# A Curve (C) Has Parametric Equations x=3cost and y=cos2t and find the coordinates on the point on the curve where the gradient is 1?

Aug 3, 2016

$\left(\begin{matrix}x \\ y\end{matrix}\right) = \left(\begin{matrix}\frac{9}{4} \\ \frac{1}{8}\end{matrix}\right)$

#### Explanation:

by gradient i think you mean slope ie $\frac{\mathrm{dy}}{\mathrm{dx}}$. [there is a big difference though it comes later in the math journey, when gradient does not mean slope!!]

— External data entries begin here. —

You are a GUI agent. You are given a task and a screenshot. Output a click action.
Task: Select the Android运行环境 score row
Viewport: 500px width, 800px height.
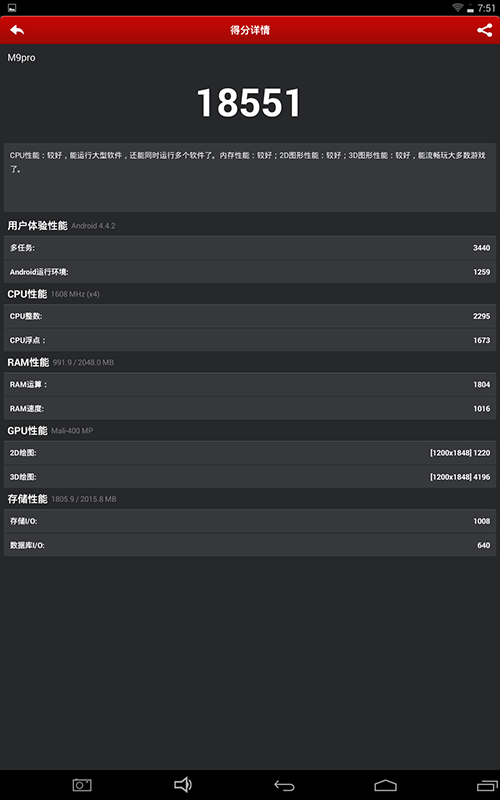pyautogui.click(x=250, y=271)
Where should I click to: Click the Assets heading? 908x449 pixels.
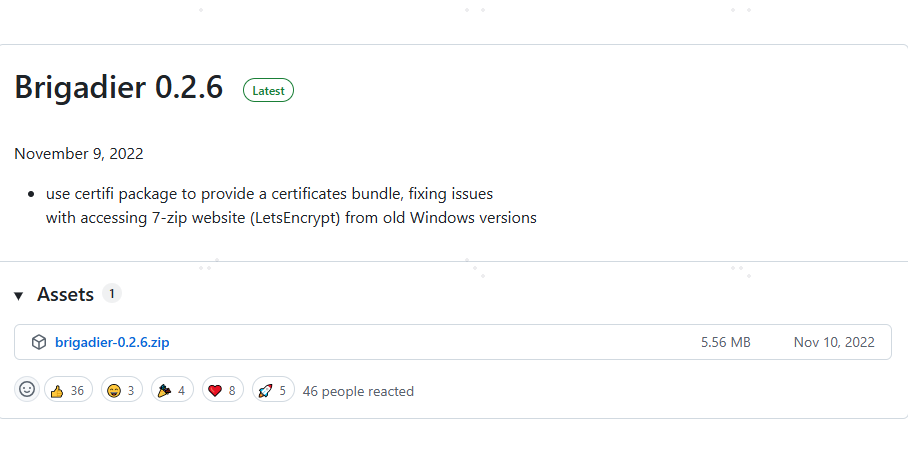click(65, 294)
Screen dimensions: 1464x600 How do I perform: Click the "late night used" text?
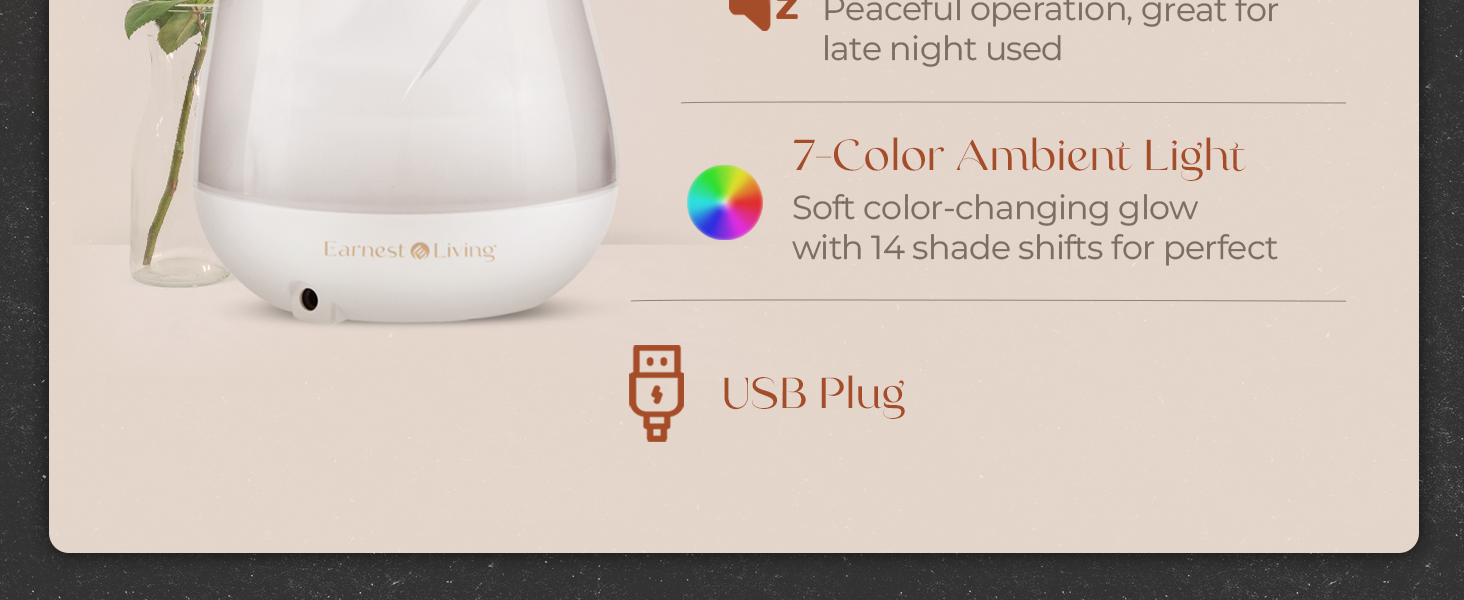pos(942,49)
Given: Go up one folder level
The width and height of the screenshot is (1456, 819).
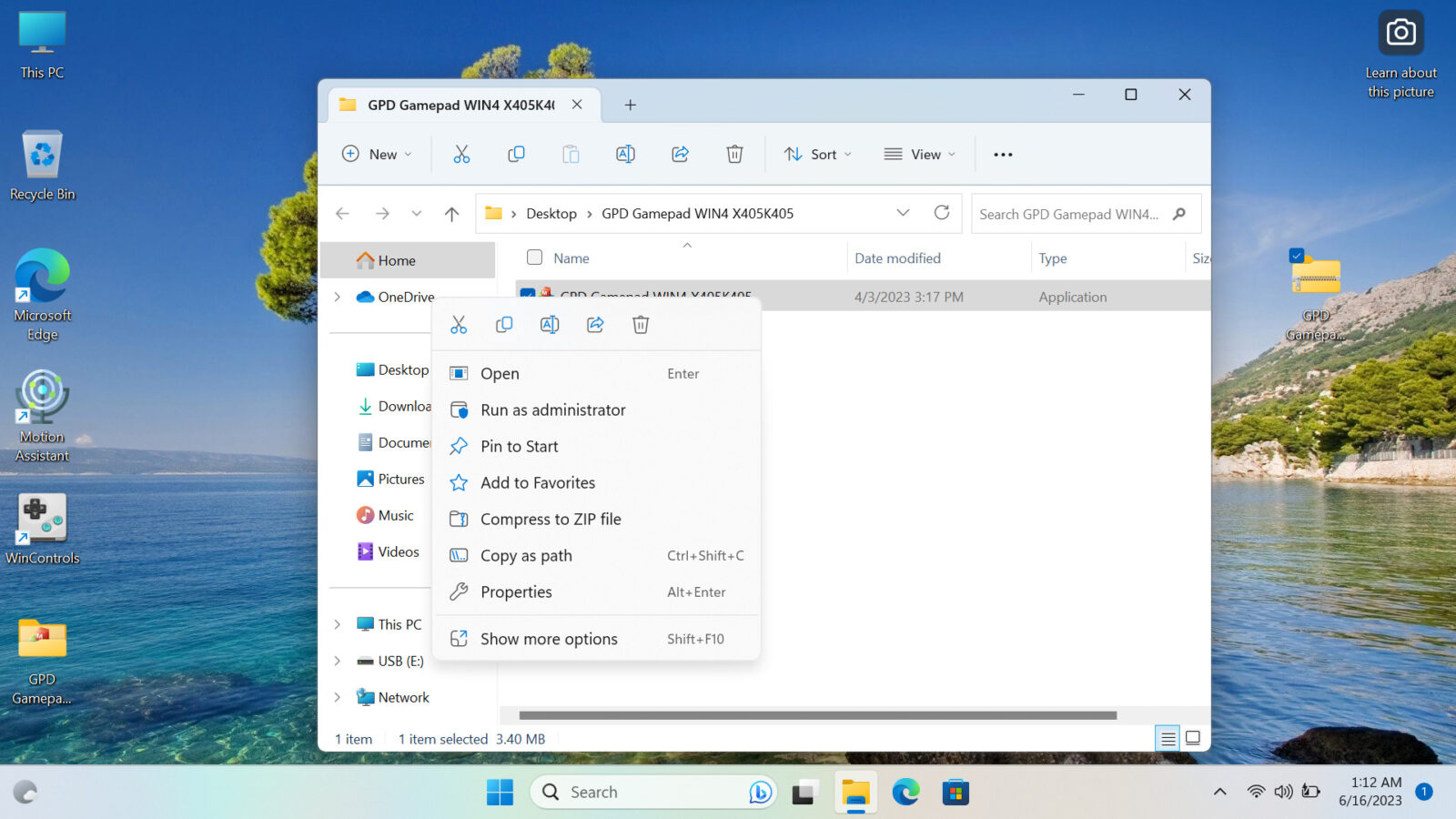Looking at the screenshot, I should pos(451,214).
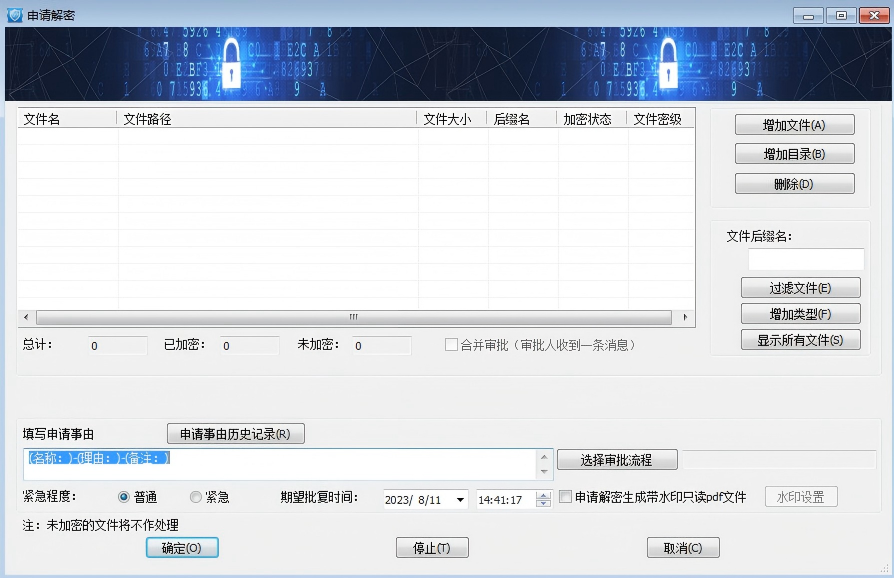This screenshot has width=894, height=578.
Task: Sort the list by the 文件名 column header
Action: click(67, 119)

We can say, from the chain rule, that

$\frac{\mathrm{dy}}{\mathrm{dx}} = \frac{\mathrm{dy}}{\mathrm{dt}} \cdot \frac{\mathrm{dt}}{\mathrm{dx}} = \frac{\frac{\mathrm{dy}}{\mathrm{dt}}}{\frac{\mathrm{dx}}{\mathrm{dt}}} = \frac{- 2 \sin 2 t}{- 3 \sin t}$

$= \frac{4 \sin t \cos t}{3 \sin t}$ ....we just used the ID, $\sin 2 A = 2 \sin A \cos A$

$= \frac{4}{3} \cos t$

Now if

${\left[\frac{\mathrm{dy}}{\mathrm{dx}}\right]}_{t = {t}_{o}} = 1$

then
$\frac{4}{3} \cos {t}_{o} = 1 \implies \cos {t}_{o} = \frac{3}{4}$

from the Pythagorean ID: ${\sin}^{2} + {\cos}^{2} = 1$

we know that $\sin {t}_{o} = \frac{\sqrt{7}}{4}$

the point on the curve is $\left(\begin{matrix}x \\ y\end{matrix}\right) = \left(\begin{matrix}3 \cos t \\ \cos 2 t\end{matrix}\right)$

and from an additional trig ID: $\cos 2 A = 2 {\cos}^{2} A - 1$

we can say that $\cos 2 {t}_{o} = 2 \cdot \frac{9}{16} - 1 = \frac{2}{16}$

so

$\left(\begin{matrix}x \\ y\end{matrix}\right) = \left(\begin{matrix}3 \cdot \frac{3}{4} \\ \frac{1}{8}\end{matrix}\right) = \left(\begin{matrix}\frac{9}{4} \\ \frac{1}{8}\end{matrix}\right)$

this can be also done by de-parameterising the equation

from $x = 3 \cos t$, we say that $\cos t = \frac{x}{3}$

we then have $y = \cos 2 t$ and from that double angle identity we say that

$y = 2 {\cos}^{2} t - 1$

$= 2 {\left(\frac{x}{3}\right)}^{2} - 1$

so $y ' = \frac{4 x}{3} \cdot \frac{1}{3} = \frac{4 x}{9}$

$y ' = 1 \implies x = \frac{9}{4}$

and so

$y = 2 {\left(\frac{\frac{9}{4}}{3}\right)}^{2} - 1 = \frac{18}{16} - 1 = \frac{1}{8}$